[Recorded data]
_____

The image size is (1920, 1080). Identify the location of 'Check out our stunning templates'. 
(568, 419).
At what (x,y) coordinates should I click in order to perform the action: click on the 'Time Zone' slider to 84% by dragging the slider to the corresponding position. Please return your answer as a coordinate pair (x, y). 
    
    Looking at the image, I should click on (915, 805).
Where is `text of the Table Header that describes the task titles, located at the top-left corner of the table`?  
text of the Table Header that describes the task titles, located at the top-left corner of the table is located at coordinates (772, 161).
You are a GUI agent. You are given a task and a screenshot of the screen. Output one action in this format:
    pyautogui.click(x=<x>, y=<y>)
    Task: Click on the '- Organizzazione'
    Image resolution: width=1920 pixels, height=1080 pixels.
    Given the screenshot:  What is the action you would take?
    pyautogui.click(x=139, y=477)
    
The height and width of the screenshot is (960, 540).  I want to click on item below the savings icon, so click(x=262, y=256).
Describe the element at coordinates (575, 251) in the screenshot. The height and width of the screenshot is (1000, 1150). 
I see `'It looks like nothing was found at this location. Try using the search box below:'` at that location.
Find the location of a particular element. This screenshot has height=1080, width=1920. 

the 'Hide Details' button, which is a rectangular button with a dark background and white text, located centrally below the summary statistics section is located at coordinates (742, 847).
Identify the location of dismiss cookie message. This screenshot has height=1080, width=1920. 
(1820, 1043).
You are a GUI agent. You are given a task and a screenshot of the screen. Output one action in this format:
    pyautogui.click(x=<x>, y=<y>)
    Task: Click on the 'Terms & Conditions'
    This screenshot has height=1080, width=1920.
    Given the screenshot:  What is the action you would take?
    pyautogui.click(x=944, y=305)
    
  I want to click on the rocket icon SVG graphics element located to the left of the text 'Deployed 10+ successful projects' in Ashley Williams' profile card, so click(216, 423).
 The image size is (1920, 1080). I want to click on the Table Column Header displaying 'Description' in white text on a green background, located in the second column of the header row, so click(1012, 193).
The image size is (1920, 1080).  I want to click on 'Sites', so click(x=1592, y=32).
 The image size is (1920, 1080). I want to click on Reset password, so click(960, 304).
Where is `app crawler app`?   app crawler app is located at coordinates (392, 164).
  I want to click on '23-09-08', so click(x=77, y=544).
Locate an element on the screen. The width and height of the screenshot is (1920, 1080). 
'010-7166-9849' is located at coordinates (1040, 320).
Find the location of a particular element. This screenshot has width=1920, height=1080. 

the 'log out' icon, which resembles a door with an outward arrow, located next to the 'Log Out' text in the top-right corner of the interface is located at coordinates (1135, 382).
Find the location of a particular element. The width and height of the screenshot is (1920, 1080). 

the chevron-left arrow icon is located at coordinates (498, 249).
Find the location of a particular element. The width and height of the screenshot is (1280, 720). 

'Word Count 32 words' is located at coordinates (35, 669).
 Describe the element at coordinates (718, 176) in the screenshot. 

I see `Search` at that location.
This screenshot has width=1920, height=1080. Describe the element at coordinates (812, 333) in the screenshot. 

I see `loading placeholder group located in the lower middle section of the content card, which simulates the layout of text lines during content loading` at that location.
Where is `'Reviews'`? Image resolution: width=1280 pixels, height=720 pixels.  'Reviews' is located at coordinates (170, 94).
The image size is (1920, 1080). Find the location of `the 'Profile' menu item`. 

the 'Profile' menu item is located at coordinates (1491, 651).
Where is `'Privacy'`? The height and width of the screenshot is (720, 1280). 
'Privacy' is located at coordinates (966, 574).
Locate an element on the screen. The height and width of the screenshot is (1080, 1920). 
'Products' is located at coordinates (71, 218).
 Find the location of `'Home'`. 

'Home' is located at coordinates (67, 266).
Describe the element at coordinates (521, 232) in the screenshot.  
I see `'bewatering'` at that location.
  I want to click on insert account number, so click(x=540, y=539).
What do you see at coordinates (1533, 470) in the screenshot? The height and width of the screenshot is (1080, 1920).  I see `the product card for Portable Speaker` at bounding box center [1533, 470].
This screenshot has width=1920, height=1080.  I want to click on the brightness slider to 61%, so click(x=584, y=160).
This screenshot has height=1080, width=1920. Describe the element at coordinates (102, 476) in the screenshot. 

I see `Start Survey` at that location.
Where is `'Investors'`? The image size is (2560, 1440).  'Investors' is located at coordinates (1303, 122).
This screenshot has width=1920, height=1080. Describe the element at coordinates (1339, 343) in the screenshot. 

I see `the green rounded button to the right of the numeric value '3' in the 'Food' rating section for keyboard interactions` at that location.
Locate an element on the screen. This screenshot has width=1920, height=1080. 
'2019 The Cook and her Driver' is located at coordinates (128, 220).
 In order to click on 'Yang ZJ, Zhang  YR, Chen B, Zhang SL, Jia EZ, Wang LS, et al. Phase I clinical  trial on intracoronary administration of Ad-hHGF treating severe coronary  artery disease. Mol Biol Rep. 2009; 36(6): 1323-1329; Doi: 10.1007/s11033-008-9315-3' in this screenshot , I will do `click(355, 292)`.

_____

* [Given request]: Pull out each line above that contains the string "pixels". Case counts.

* [In response]:
    Image resolution: width=1920 pixels, height=1080 pixels.
Where is `'Reviews'`? Image resolution: width=1280 pixels, height=720 pixels.  'Reviews' is located at coordinates (170, 94).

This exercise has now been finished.